== EXERCISE DIRECTIONS ==
Exactly the lines from the one containing "Accepter (118, 2498)" through the end of the listing below are required, restated word for word and without pictures.

== DATA SUPPLIED ==
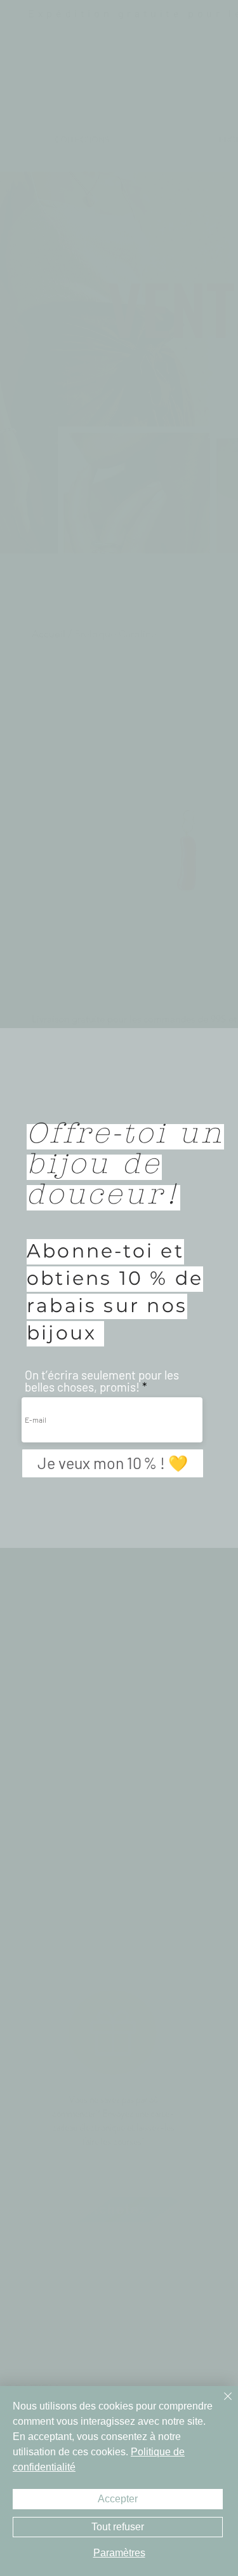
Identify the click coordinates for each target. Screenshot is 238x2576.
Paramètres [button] (119, 2552)
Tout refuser (117, 2526)
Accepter (118, 2498)
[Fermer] (220, 2404)
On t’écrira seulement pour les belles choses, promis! (102, 1381)
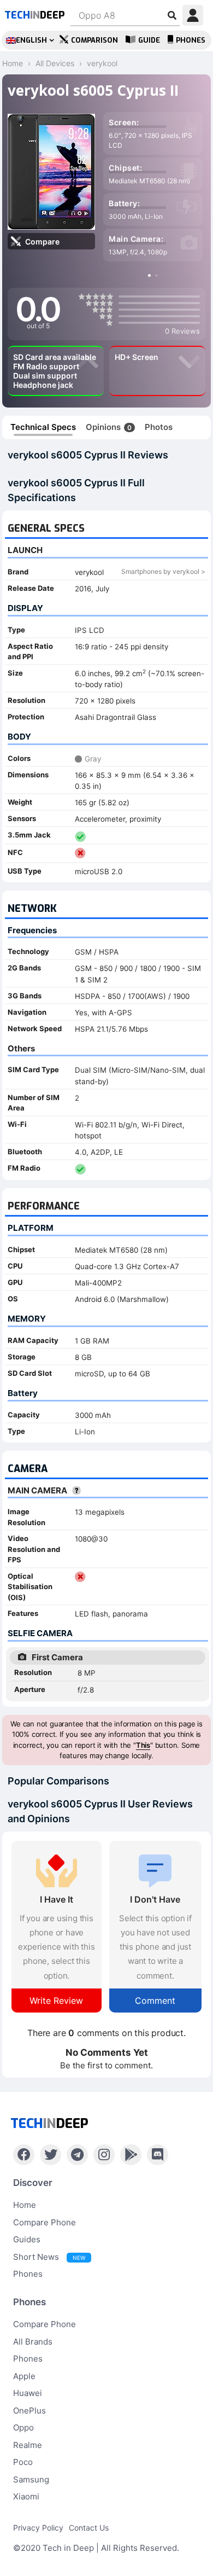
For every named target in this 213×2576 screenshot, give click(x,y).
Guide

== WORKED SOLUTION ==
Accepter (118, 2498)
[Fermer] (220, 2404)
On t’écrira seulement pour les belles choses, promis! (102, 1381)
For every named target in this 213×2576 screenshot, give click(x,y).
Guide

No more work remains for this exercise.